22 MARS - LITTÉRATURE Grande-Bretagne

Virginia Woolf en 1902.- Photo GEORGE CHARLES BERESFORD

Dire de Virginia Woolf (1882-1941) qu'elle est un auteur hors du commun peut paraître une évidence, mais correspond pourtant à la réalité. Rien que la composition des deux présents volumes dans la "Bibliothèque de la Pléiade" en porte témoignage. Comment devait-on les intituler ? Quels ouvrages fallait-il y rassembler et dans quel ordre ? Problèmes de méthodologie éditoriale, sans doute, mais déterminants puisque l'ambition ici affichée est de rendre plus accessible à un public français une oeuvre certes illustre, mais complexe, diverse, impressionnante par sa profondeur psychologique, sa mélancolie pathologique et son humour mêlés.

Le titre fameux du film (et de la pièce dont il était tiré) Qui a peur de Virginia Woolf ? peut encore être pris au pied de la lettre. L'oeuvre de Virginia Woolf est impossible à classer dans un genre connu. L'écrivain en avait elle-même clairement conscience, qui remarquait : "Je crois bien que je vais inventer un nouveau nom pour mes livres, pour remplacer "roman". Un nouveau... de Virginia Woolf. Mais quoi ?" Elégie, poésie, essai, théâtre, poème dramatique pour Les vagues, roman-essai pour Les années, et même biographie pour Flush et Orlando. Ce qui, dans ce dernier cas, ne correspond guère au livre, une fantaisie historique composée en 1928 où Virginia s'amuse à inventer les avatars précédents de sa grande amie, "l'androgyne" Vita Sackville-West ! Un texte où l'on a pu lire aussi l'expression des opinions politiques et morales de Woolf, qui s'est toujours revendiquée travailliste, suffragette, féministe, ne faisant pas mystère de son homosexualité, mais sans jamais tomber dans la provocation ni le scandale wildiens.

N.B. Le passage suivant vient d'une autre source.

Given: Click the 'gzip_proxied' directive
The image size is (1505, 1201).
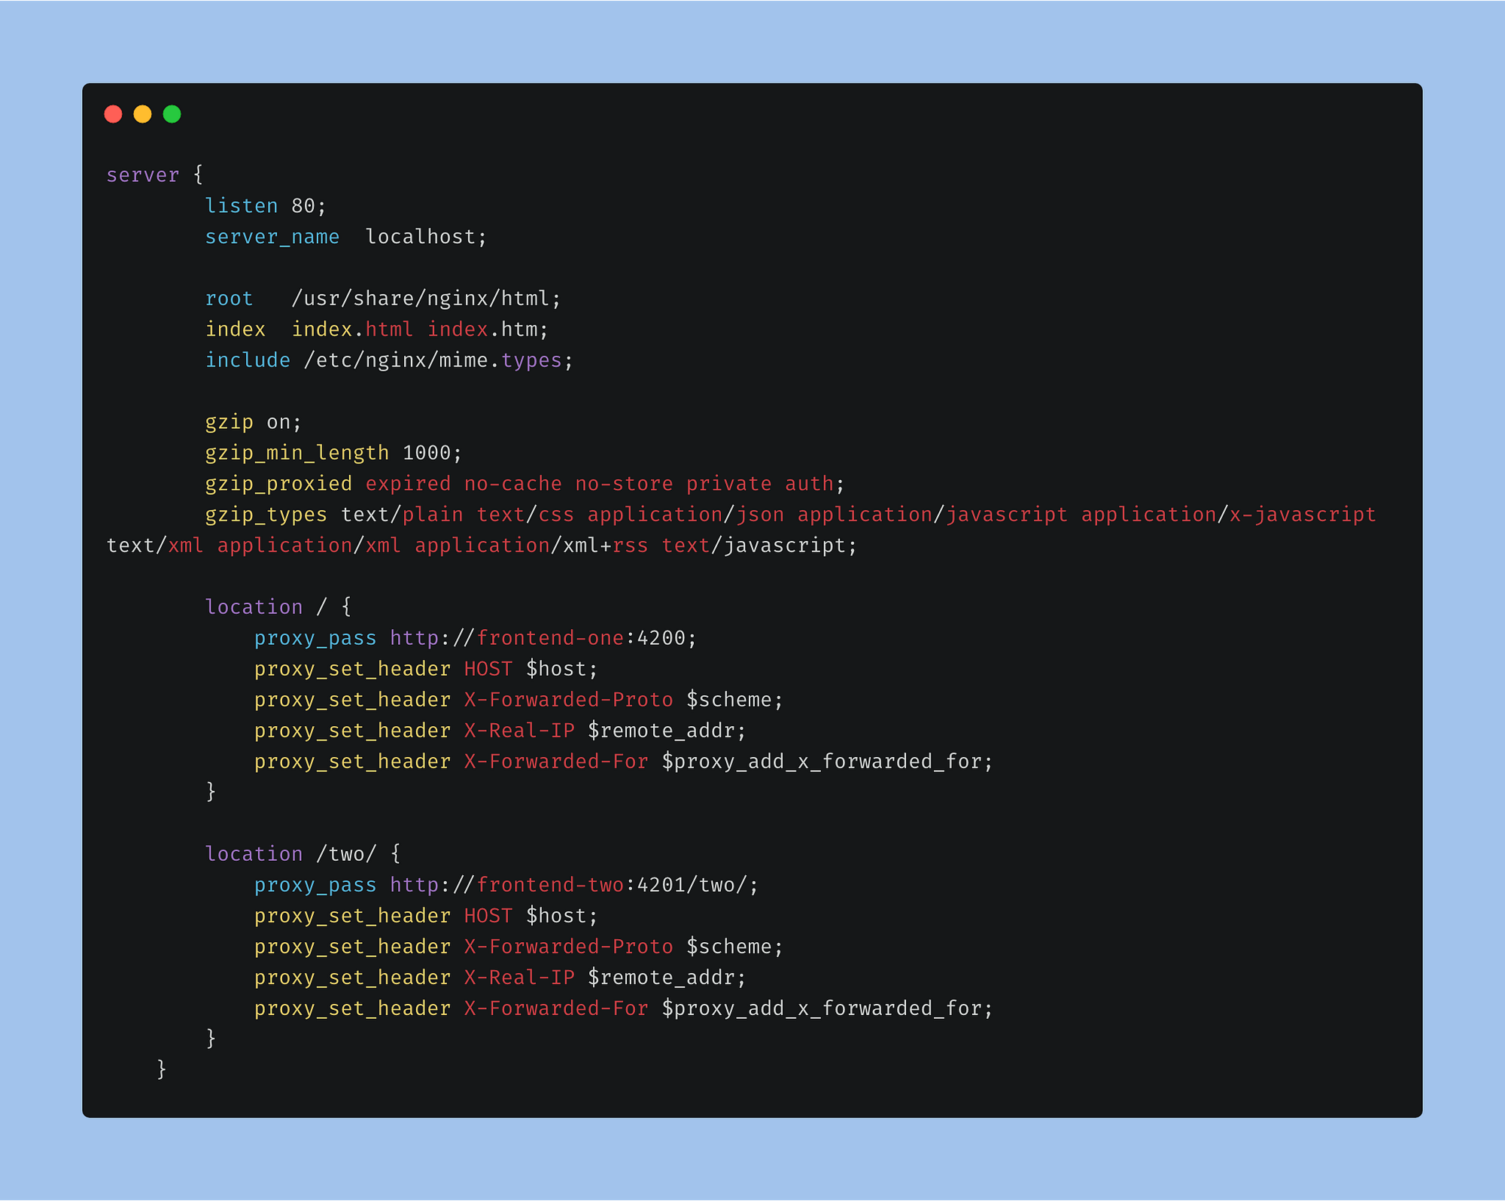Looking at the screenshot, I should [278, 484].
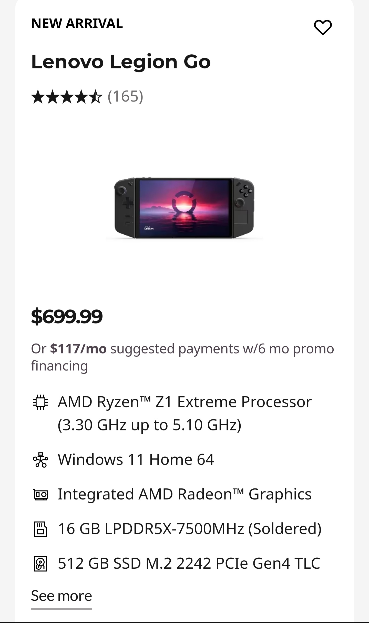Click the promo financing text

tap(222, 349)
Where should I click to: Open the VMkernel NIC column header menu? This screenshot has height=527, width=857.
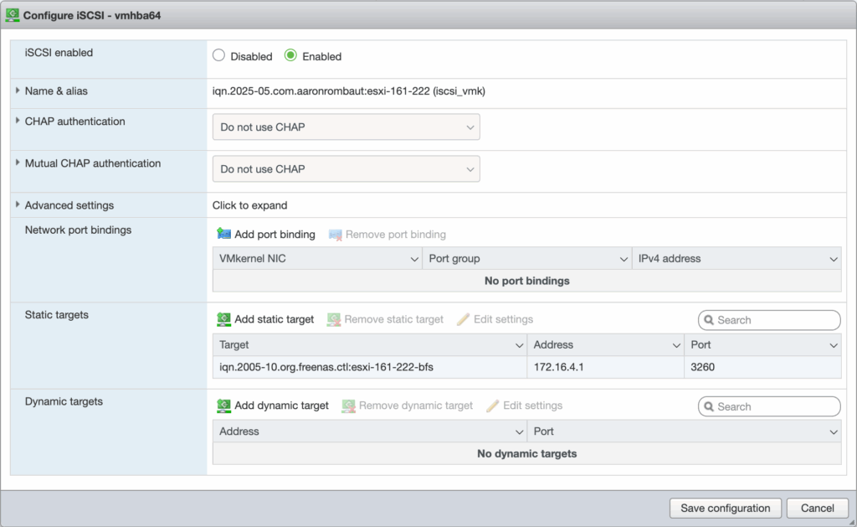(414, 260)
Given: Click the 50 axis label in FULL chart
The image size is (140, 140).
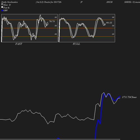Looking at the screenshot, I should click(113, 26).
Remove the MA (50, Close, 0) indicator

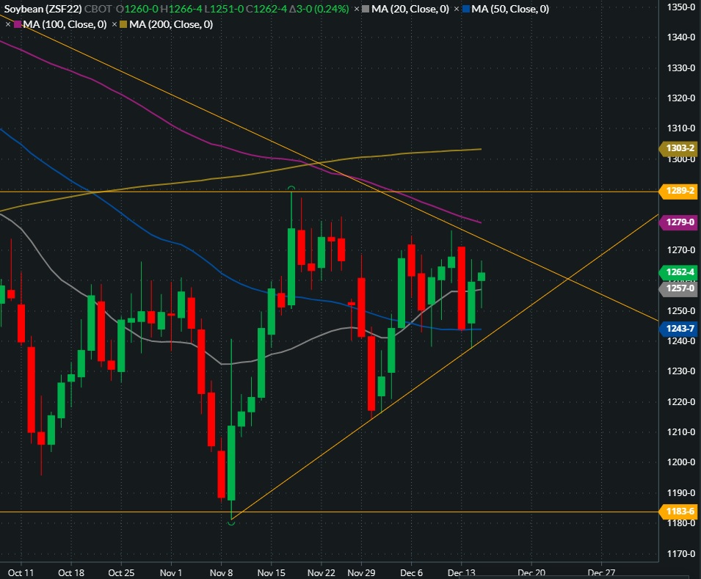[457, 10]
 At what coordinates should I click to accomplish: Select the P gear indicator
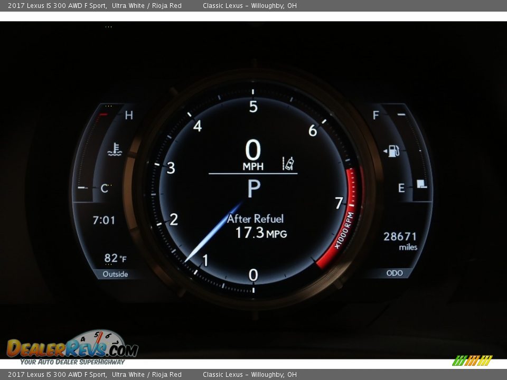254,189
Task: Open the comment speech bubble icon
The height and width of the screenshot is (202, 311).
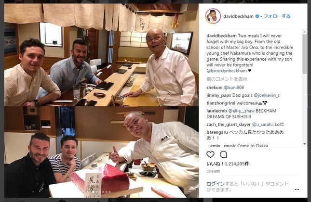Action: point(223,154)
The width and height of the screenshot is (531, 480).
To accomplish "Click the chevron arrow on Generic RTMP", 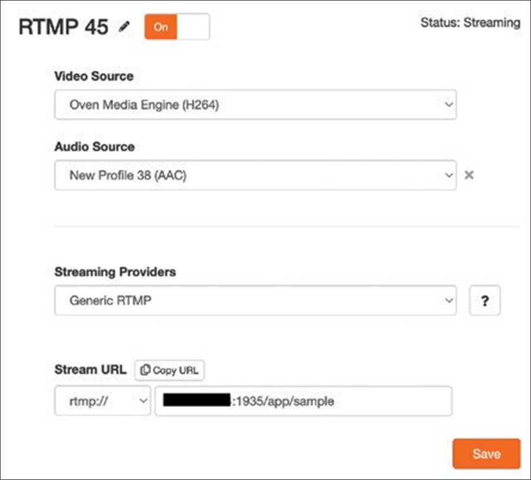I will [448, 300].
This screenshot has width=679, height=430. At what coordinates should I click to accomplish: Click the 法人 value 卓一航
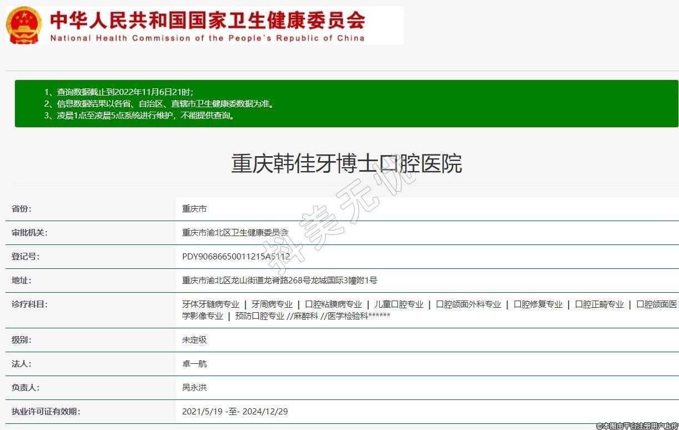(194, 364)
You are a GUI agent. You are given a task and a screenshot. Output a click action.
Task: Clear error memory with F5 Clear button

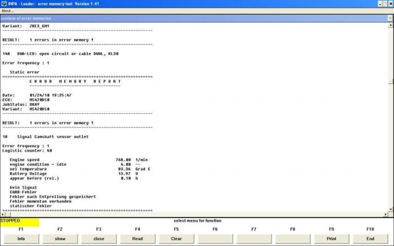(176, 239)
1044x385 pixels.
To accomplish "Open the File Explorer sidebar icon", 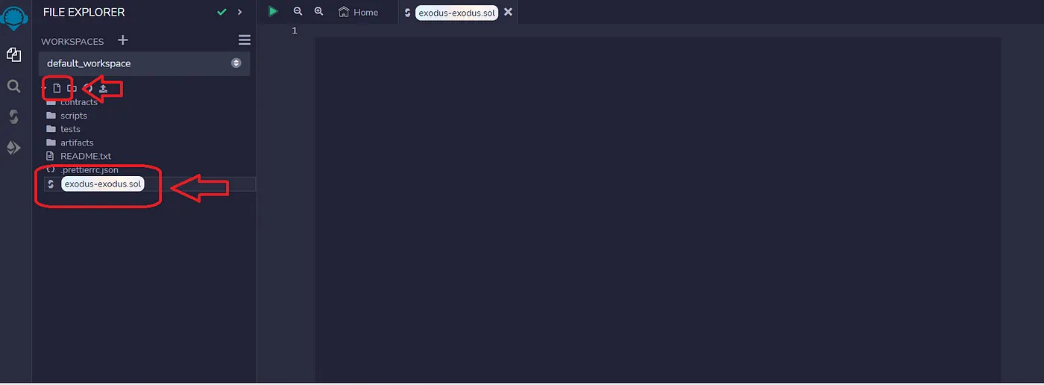I will click(13, 54).
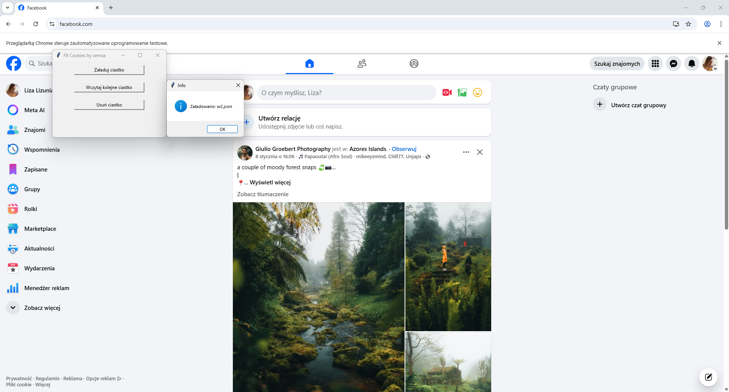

Tout en rendant hommage aux "passeurs" qui ont introduit Virginia Woolf en France, comme Marguerite Yourcenar, l'équipe de la "Pléiade" dirigée par Jacques Aubert a donc choisi de composer deux forts volumes chronologiques, de Traversées, dans sa version d'origine de 1915, à Entre les actes, qu'elle avait achevé juste avant son suicide - elle s'est noyée le 28 mars 1941 dans la rivière Ouse, près de sa maison de Rodmell - et que son mari Leonard publiera à la fin de cette même année. Soit toute la partie "romanesque" de l'oeuvre de Woolf : ses dix "romans", son recueil de nouvelles, Lundi ou mardi, restitué dans son état complet pour la première fois, ainsi qu'un certain nombre d'autres nouvelles, soit jamais reprises en volumes, soit demeurées inédites de son vivant. Les traductions de cette édition sont, dans leur majorité, nouvelles.

C'est un monument, bien sûr. Pas un mausolée. On se souvient à chaque page de la triste destinée de Virginia Woolf, meurtrie par ses deuils familiaux, traumatisée par des abus sexuels subis dans son enfance, détruite par la maladie, la dépression chronique, ses pulsions suicidaires, ses difficultés grandissantes à travailler, même si elle transpose et transcende tout en fiction. Si elle invente et imagine. Comme Proust, dont elle avait découvert et admiré éperdument l'oeuvre dès 1922, et dont elle disait : "Il y a là quelque chose de sexuel." Elle y ressentait à la fois un côté masculin et un côté féminin. On pourrait qualifier de la même façon sa propre recherche.